UFOs and Aliens

i-want-to-believe
The I want to believe poster from the X-Files

It’s 12:47 A.M., on a Monday. I’m typing while watching an episode of Unsealed: Alien Files. The narrator has the gritty timbre and lower register of John B. Wells, a voice many would recognize from his weekend shifts on Coast to Coast AM. I glance at the TV; he’s talking over some old footage of Nixon and a bunch of transition shots of “classified” documents. It’s all supposed to be background to my writing, but sometimes you just have to let the late night cable current take you adrift.

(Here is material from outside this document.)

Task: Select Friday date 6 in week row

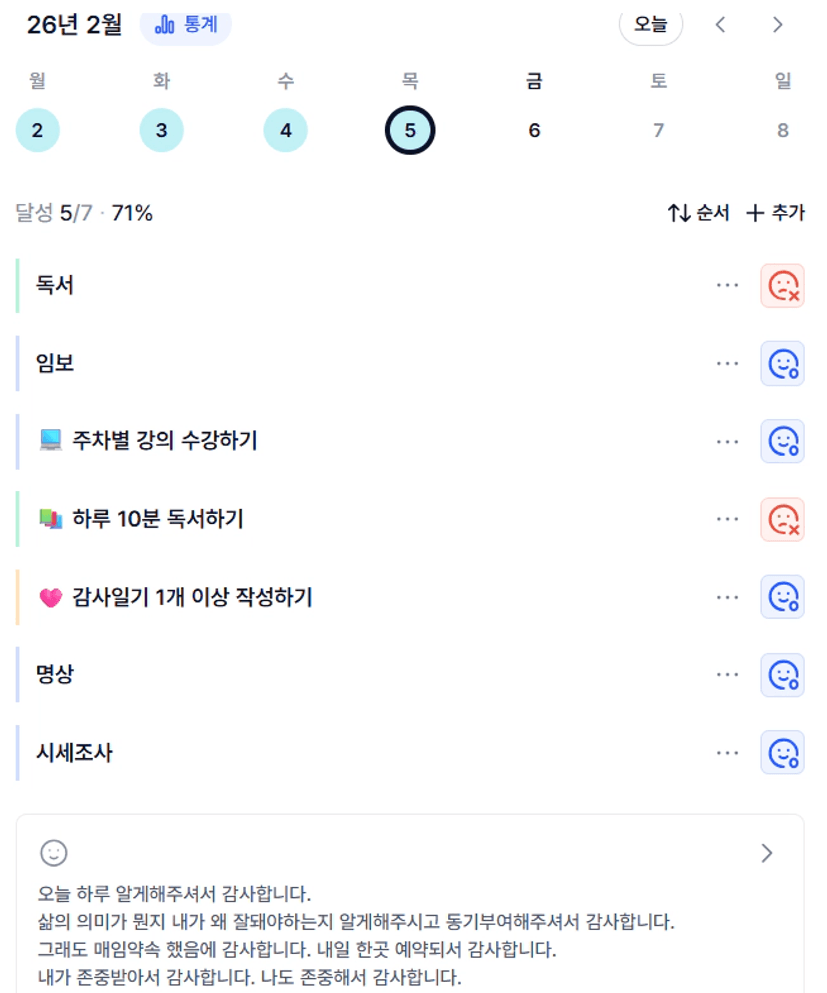Action: 534,130
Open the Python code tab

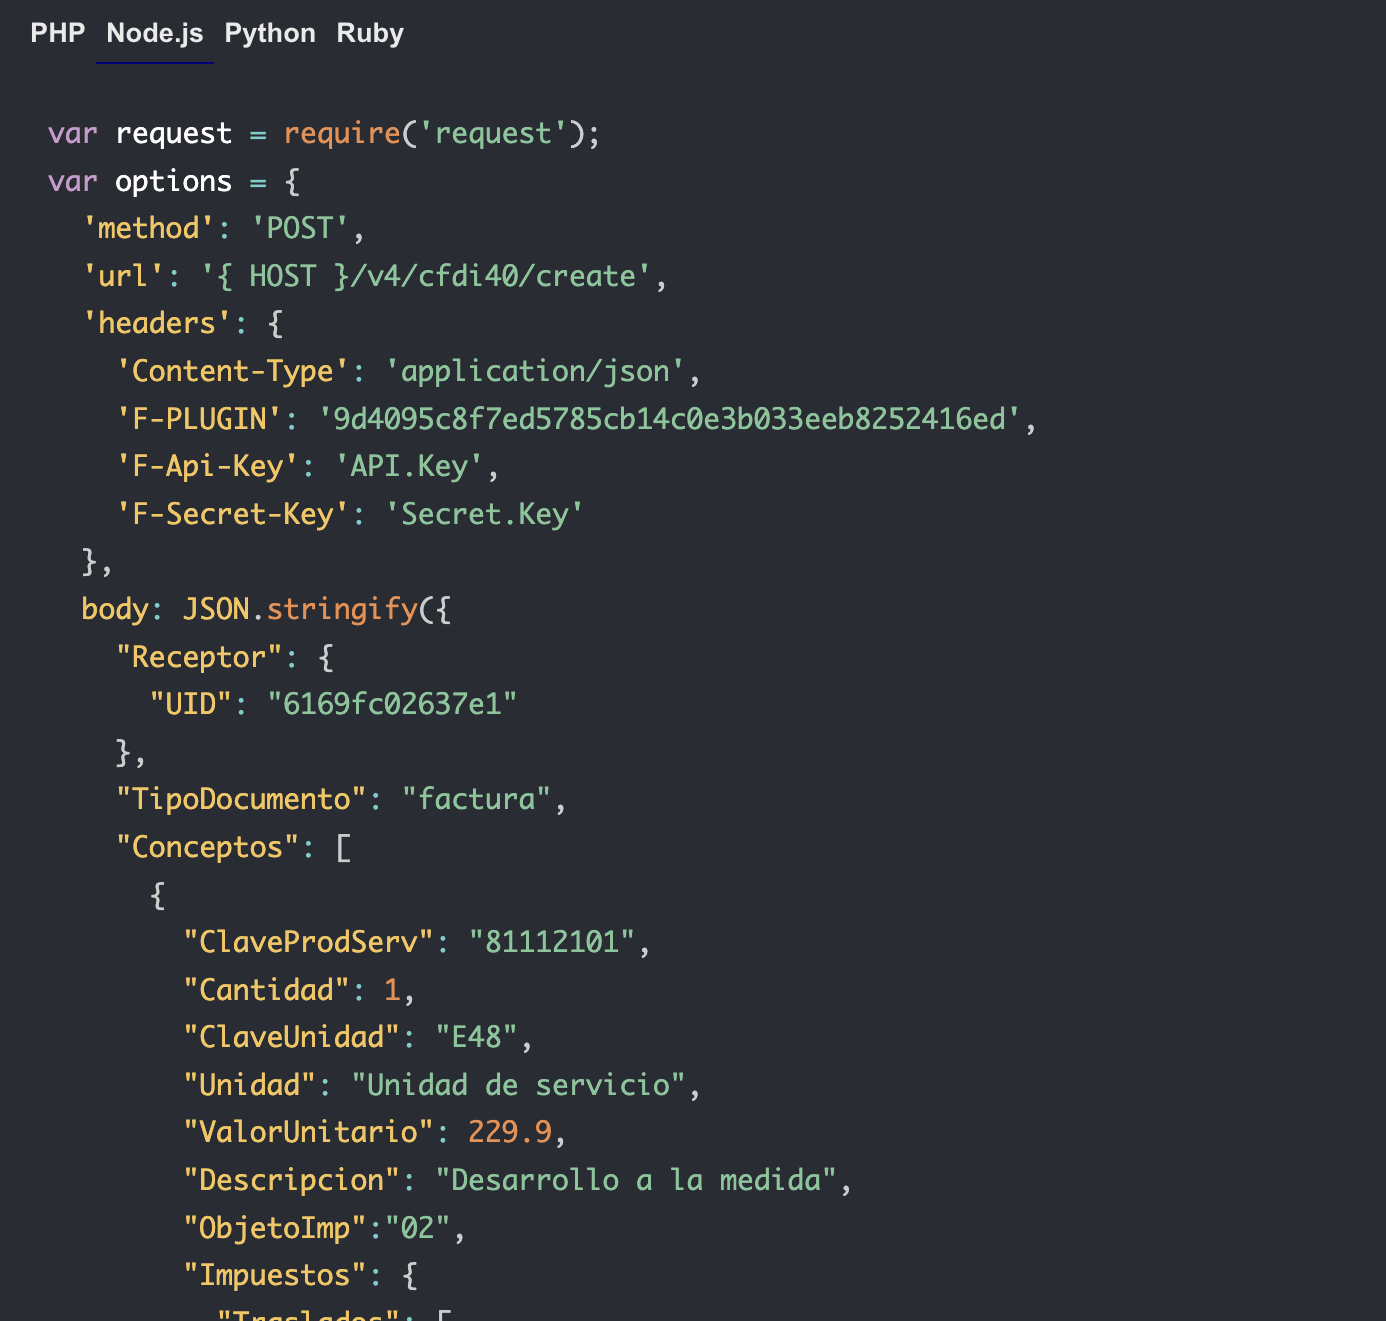270,33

I can only guess at how many of these shows and specials I’ve seen / heard, over the years: hundreds, perhaps thousands, even. Being a science fiction geek, extraterrestrial life has always captivated me. Often I’ll sit out on a starry night, staring at those pinholes of light, and wonder if someone else out there is looking toward me—thinking the same thoughts.

But I know I’m not alone in my quest and needn’t look further than my home province—which features an official UFO landing pad and a Star Trek museum. I think most of us, from the cynical rationalist to the crazy conspiracy theorist, start off with that same spark of desire to know the unknown. And although it fades for many, over time, a mysterious light in the night sky rarely fails to rekindle it.

When it comes to believing, I suck. I don’t want to believe; I want, nay, need to know. This doesn’t mean I require scientific proof, though. I’m too impatient for that. If I were born in another time, I would have been a Greek philosopher, maybe Zeno or Democritus. Probably not Aristotle, though; there is a limit with what I’m comfortable deducing.

Click to listen to my track, Happy UFO Land

Paranormal investigators will often claim to be completely convinced of whatever their particular elusive obsession happens to be. But what is it like to be truly convinced of something? Do you sit at home throwing objects up in the air to continually document evidence of gravity? They also claim their desire to continuously investigate has to do with providing evidence for others, including the scientific community.

But someone, maybe Einstein, once said the definition of insanity is doing the same thing over and over again while expecting a different result. Then again, the guys over at Cern ended up getting that different result after doing the same thing about a thousand trillion times. So maybe after a thousand trillion investigations, we’ll finally get good evidence of something. But I think that number would come down a bit if their methods were actually scientific.

If we are being visited by alien beings, they either are following something like Star Trek’s Prime Directive, or they don’t care about joining the public. I don’t blame them. As a fellow Earthling, most days I don’t want to join the public, either.

Really, I’m on nobody’s particular side when it comes to this. Sure, I’ll point out Chinese floating lanterns, reflections, balloons, and LED kites, but I won’t force a rational Mouse Trap (board game) type explanation, irrationally, or limit otherworldly technologies to our current limitations and theories. And I’ll never be one of those people who’ll argue for life being a rarity in the universe to go on to contradict it by stating the Earth wouldn’t be a worthwhile destination to visit. Let me tell you something, once you’ve been to one gas giant, you’ve been to them all.

I guess what I’m saying is, extraordinary claims don’t really require extraordinary evidence; they just require good, scientific evidence. The same kind that proved the Earth wasn’t flat and F = MA. Good evidence will stand up to all scrutiny and doesn’t need any gimmicks or sensationalism to compel. Are we being watched by aliens? Maybe. More importantly, should we be embarrassed? Most definitely.